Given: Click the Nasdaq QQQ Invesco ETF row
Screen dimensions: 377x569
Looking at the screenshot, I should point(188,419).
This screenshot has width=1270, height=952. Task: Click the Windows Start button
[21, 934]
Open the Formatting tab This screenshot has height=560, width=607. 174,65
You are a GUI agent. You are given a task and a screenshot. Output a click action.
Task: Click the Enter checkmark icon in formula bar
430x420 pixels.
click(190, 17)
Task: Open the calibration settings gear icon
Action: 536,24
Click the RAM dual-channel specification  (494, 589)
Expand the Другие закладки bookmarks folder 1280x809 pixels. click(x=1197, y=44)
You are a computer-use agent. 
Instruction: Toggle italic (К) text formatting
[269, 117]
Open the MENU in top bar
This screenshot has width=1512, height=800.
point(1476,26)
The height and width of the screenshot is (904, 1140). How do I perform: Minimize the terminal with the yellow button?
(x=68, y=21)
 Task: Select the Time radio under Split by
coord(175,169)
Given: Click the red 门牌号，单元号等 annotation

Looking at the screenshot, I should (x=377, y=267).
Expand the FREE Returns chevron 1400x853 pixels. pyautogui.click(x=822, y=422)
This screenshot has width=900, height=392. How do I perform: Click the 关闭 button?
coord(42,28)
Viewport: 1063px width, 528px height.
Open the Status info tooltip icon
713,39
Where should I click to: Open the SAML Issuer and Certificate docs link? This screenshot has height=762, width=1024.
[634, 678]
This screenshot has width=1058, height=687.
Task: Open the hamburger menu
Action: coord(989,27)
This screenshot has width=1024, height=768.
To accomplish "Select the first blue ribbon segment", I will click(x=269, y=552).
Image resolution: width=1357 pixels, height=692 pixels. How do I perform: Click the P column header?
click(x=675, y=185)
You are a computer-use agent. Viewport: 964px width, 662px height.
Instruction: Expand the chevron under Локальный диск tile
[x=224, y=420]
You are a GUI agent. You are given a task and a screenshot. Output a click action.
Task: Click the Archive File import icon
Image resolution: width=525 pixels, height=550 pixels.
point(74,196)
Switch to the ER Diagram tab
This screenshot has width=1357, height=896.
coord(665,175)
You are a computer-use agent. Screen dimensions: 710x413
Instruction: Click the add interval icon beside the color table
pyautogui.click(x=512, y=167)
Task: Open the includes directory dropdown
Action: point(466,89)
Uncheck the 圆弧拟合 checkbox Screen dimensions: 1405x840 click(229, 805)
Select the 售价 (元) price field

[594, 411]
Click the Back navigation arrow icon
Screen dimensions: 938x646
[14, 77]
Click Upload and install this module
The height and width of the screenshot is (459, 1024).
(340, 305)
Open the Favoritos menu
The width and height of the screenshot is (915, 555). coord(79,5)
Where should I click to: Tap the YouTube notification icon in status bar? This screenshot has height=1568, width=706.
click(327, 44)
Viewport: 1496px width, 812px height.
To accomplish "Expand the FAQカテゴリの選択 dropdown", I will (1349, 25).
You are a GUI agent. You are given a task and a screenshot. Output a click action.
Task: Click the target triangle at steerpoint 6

══════════

Would you return all lines from the preceding listing that contain the word "will"?

▶ [WRITTEN ANSWER]:
To accomplish "Select the first blue ribbon segment", I will click(x=269, y=552).
To accomplish "Expand the FAQカテゴリの選択 dropdown", I will (1349, 25).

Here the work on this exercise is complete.